Without telomerase, the telomeres at the ends of chromosomes would shorten with each cell division, eventually leading to chromosome instability, cellular aging, and apoptosis.

Mutation in tRNA synthetase gene

The specific amino acid would not be attached to its corresponding tRNA, leading to incomplete or incorrect protein synthesis and potentially nonfunctional proteins.

Eukaryotic gene with 5 exons and 4 introns

The number of possible proteins depends on which exons are included or excluded. For 5 exons, the number of combinations is 2^5 = 32, but not all combinations may be functional.

Antibiotic inhibiting 30S ribosomal subunit

The antibiotic would prevent the formation of the initiation complex, blocking translation and halting protein synthesis, ultimately killing the bacterial cell.

DNA sequence with 30% adenine (A)

Adenine (A) = 30%, Thymine (T) = 30% (since A pairs with T), Cytosine (C) = 20%, Guanine (G) = 20% (since C pairs with G).

Experiment to determine aerobic or anaerobic respiration

Grow the organism in the presence and absence of oxygen. Measure ATP production, oxygen consumption, and the presence of byproducts (e.g., CO₂ for aerobic, ethanol or lactate for anaerobic). If ATP production is higher in the presence of oxygen, the organism uses aerobic respiration.

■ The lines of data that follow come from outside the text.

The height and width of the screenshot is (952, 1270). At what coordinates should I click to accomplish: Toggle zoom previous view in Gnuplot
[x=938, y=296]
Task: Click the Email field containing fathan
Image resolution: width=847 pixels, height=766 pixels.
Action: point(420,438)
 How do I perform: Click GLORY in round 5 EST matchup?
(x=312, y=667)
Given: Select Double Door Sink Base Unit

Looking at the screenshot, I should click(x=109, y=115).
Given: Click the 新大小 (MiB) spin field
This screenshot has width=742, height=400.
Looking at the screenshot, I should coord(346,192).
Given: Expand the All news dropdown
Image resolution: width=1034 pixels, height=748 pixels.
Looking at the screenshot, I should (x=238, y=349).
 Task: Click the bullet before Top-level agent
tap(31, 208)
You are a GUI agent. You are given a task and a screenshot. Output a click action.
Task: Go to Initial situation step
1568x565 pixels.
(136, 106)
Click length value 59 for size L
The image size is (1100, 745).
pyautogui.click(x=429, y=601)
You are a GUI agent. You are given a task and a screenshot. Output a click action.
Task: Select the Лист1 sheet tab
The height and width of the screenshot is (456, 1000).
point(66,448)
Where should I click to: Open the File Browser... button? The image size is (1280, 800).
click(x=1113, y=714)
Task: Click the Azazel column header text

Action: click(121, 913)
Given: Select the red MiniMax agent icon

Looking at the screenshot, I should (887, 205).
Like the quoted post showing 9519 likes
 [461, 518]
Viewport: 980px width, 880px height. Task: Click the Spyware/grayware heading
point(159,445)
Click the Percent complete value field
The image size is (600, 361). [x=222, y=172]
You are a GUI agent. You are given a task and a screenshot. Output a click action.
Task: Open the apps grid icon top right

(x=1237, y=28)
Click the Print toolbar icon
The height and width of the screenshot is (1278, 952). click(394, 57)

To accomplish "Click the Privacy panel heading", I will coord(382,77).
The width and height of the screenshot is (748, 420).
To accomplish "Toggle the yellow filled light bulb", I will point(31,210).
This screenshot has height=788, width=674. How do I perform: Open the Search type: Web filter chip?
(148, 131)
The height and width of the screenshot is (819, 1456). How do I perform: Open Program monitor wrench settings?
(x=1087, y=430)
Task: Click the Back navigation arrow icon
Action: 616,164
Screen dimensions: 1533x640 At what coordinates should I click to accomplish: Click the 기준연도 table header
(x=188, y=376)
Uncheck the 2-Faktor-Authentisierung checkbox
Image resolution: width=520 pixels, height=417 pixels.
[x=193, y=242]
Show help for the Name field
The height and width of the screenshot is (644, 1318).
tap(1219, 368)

Identifying promoter region in bacterial genome

Use bioinformatics tools to search for conserved sequences (e.g., -10 and -35 regions). Perform a reporter gene assay by cloning potential promoter regions upstream of a gene like GFP and measuring expression.

Determining mutation effect in intron

Isolate mRNA from the cell and perform RT-PCR to amplify the gene. Sequence the cDNA to check for abnormal splicing patterns or retention of introns.